JOSS review comments #31

gdalle · 2024-05-04T09:18:29Z

Hi there, and congrats on the package and JOSS submission!

I'm one of the reviewers and I'll put my remarks and questions below.

gdalle · 2024-05-04T09:34:49Z

Paper

Main points

The paper is very clear, detailed and pleasant to read. The review of the state of the art, both for the algorithms and for their implementations, seems exhaustive.
My main issue is that the authors do not convey what is fundamentally new / better / faster about CBXPy and ConsensusBasedX.jl. The only clues we have in the Statement of need are

CBXPy is a significant extension of the latter.

that package has now been deprecated in favour of ConsensusBasedX.jl, which offers additional CBX methods and a far more general interface.

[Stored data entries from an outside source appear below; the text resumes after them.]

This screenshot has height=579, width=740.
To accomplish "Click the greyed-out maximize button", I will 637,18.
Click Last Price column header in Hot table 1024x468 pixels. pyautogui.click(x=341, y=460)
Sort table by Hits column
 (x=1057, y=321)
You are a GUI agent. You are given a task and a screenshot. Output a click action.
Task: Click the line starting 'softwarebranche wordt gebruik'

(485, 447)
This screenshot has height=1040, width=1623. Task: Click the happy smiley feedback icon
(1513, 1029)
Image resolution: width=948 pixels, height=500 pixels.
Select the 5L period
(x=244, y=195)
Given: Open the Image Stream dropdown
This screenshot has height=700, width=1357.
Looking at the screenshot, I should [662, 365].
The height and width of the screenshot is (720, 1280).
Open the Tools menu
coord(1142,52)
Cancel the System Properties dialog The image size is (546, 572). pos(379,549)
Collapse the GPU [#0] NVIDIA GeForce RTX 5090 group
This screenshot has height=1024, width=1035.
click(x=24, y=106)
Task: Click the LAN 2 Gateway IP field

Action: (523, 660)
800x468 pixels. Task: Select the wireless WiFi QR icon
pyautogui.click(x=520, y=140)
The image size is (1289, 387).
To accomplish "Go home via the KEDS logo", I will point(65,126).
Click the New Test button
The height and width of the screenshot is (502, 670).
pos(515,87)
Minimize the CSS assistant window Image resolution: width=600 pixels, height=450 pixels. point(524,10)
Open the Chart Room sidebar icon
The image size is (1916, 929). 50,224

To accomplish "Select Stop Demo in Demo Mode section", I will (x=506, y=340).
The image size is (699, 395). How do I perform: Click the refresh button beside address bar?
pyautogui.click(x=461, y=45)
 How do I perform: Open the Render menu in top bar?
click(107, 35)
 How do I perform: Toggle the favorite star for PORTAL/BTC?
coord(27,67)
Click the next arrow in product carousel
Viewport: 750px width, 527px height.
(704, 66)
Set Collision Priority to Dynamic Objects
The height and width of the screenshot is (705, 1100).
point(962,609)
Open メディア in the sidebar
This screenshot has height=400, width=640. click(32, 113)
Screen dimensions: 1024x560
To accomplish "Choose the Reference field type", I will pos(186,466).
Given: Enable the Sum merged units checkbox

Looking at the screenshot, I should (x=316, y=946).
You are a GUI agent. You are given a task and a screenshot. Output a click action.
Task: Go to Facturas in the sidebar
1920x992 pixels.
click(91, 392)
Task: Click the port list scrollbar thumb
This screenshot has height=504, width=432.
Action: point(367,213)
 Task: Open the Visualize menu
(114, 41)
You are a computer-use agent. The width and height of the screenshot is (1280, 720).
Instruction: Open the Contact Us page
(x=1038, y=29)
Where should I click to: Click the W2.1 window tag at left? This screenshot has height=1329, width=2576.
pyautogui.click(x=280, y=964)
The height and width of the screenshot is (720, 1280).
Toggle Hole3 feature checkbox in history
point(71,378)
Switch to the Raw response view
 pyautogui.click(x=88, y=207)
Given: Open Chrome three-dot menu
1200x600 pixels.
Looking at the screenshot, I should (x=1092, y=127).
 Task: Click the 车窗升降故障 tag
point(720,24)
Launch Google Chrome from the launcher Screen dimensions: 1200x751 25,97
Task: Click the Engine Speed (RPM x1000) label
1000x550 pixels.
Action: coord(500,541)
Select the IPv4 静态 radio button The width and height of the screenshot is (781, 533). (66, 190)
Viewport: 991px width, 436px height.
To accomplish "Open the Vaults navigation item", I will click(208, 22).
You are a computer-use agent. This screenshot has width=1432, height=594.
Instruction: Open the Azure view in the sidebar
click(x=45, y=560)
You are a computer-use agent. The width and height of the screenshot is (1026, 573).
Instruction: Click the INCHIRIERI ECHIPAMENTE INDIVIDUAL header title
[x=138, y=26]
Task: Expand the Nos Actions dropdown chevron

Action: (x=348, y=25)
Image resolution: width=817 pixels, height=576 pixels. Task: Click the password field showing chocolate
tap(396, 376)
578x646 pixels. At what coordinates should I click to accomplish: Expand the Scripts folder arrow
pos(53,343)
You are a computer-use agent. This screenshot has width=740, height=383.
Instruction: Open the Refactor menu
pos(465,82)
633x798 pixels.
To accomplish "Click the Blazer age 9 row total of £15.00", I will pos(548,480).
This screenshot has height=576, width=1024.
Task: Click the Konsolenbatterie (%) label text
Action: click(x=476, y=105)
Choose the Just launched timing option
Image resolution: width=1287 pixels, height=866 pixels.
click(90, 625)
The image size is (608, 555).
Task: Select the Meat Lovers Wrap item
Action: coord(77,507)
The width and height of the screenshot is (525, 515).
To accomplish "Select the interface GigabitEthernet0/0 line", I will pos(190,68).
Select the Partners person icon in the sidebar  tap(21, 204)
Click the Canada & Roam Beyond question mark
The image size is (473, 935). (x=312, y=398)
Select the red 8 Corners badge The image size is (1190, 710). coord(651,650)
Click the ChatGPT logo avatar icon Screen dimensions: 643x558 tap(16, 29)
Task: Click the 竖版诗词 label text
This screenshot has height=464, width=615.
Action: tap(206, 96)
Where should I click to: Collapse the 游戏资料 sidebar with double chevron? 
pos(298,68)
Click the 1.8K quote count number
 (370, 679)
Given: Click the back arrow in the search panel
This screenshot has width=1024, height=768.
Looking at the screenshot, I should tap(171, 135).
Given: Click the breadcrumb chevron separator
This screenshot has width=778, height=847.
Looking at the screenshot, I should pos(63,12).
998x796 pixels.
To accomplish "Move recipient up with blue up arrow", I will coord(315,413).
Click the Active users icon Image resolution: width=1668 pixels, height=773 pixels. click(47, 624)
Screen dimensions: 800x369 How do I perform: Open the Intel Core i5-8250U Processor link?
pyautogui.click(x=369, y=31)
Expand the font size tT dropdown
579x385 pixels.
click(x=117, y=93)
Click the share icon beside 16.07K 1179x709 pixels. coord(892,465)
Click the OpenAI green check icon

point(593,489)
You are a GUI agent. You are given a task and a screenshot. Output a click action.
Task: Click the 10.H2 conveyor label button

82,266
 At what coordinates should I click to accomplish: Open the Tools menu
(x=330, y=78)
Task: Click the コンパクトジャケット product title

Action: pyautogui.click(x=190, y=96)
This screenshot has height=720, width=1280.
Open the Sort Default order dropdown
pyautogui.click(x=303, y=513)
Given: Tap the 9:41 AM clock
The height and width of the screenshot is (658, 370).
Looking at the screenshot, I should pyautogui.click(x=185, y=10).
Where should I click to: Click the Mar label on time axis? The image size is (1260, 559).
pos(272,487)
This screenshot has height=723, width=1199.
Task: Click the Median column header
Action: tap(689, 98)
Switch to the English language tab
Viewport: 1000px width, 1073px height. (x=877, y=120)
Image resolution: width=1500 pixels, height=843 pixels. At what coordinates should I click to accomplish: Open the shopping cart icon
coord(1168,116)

I wanna know how generic we're talking:

What can we do now that we couldn't do with the alternatives?
For the methods that were already available, are there improvements in speed / accuracy / etc. ?

Side remarks

L54 (Summary): explain that the diffusion is scaled so that points further from the consensus are bolder in their exploration
Figure 1: add a colormap for the dot colors and the background functoin, or little arrows to indicate the durection of optimization?
L85 and below (Statement of need): give the package names in addition to the authors
L104 and below (Features): a code example for both libraries would be a welcome addition, similar to the one in the README
L115: which covariance matrix are you talking about?
References: There seems to be one missing DOI according to the editorial bot

gdalle · 2024-05-04T09:44:41Z

Documentation

Main points

The documentation is REALLY well-written and extensive, kudos on that!

There is a single thing I don't like, namely the fact that users need to click to see the full code examples. In addition, these examples are run during tests but their output is not checked against the expected output, so we're unsure of their behavior. The same goes for the code examples inside docstrings.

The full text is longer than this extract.